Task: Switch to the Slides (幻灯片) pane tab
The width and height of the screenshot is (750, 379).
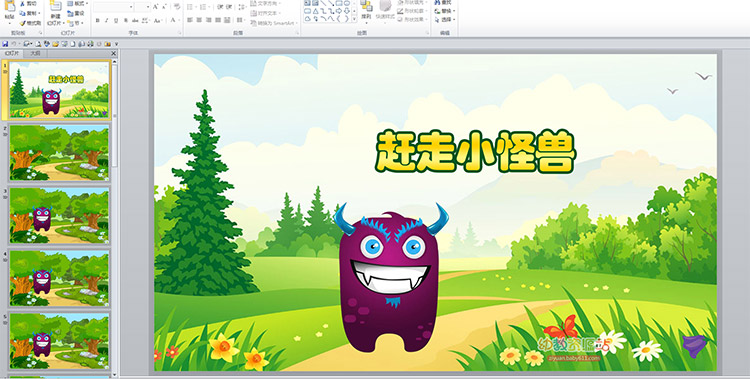Action: click(x=12, y=54)
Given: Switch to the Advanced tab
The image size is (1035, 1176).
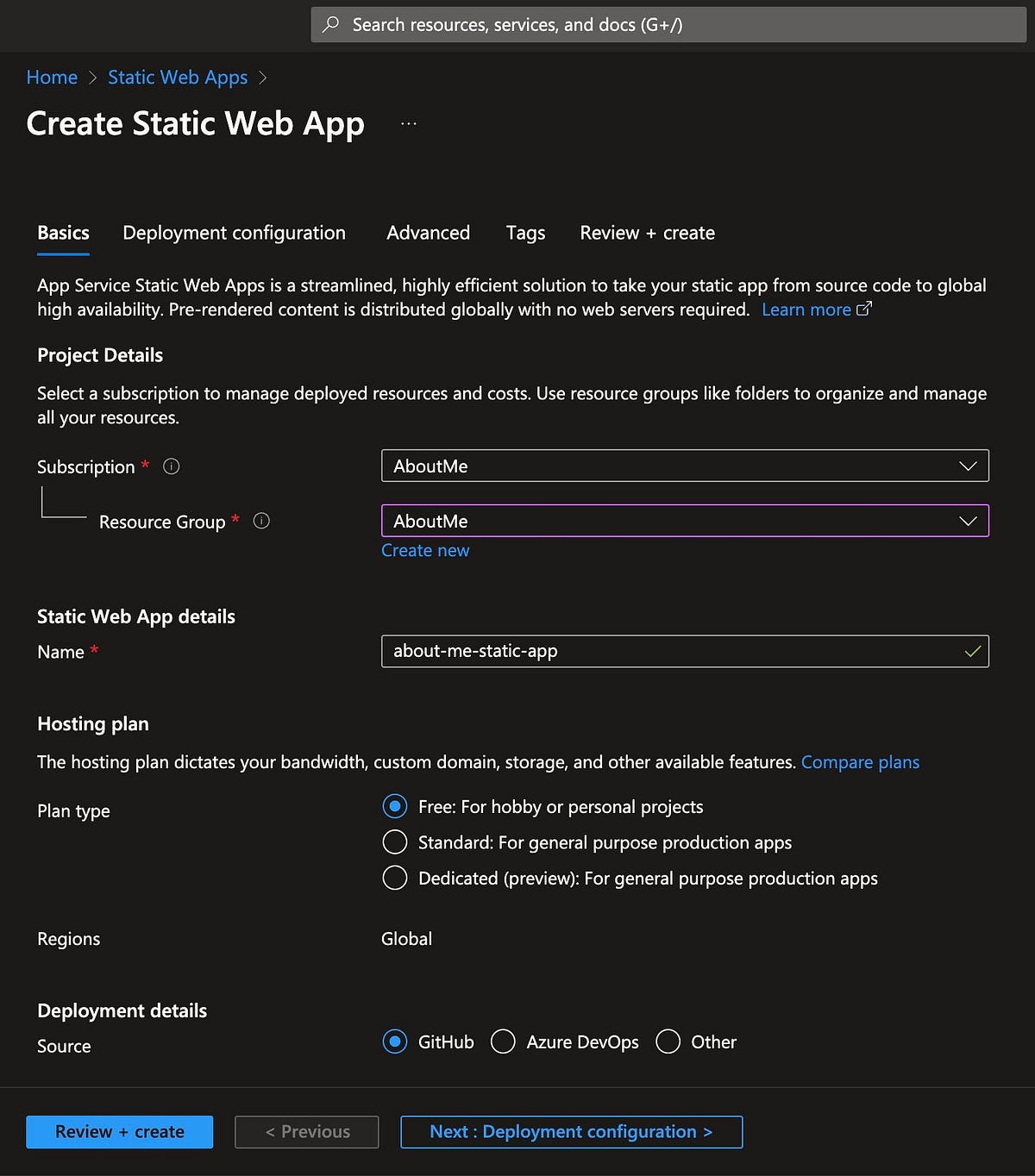Looking at the screenshot, I should click(x=428, y=233).
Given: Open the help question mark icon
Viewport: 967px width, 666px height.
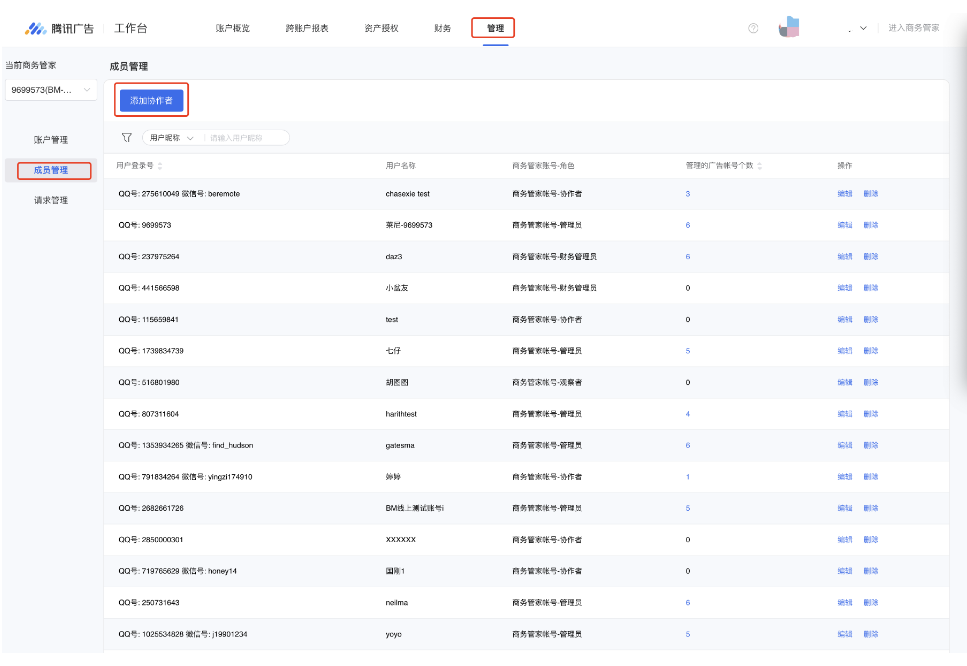Looking at the screenshot, I should pyautogui.click(x=753, y=28).
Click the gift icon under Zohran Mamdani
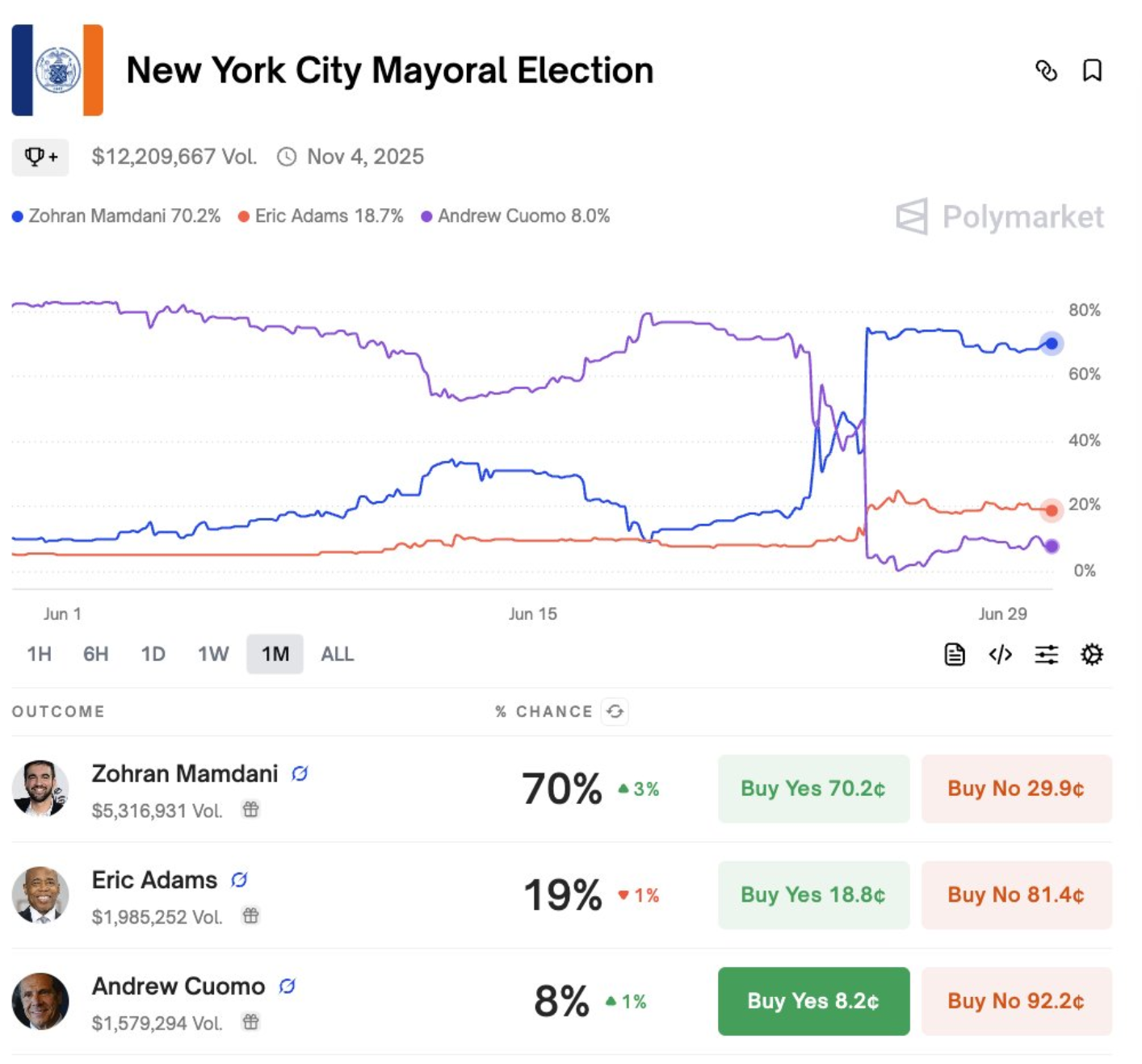 [251, 809]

------------------------

## About this task
Reproduce each line above that contains "Switch".

## Completed task
Task: Switch to the Slides (幻灯片) pane tab
Given: Switch to the Advanced tab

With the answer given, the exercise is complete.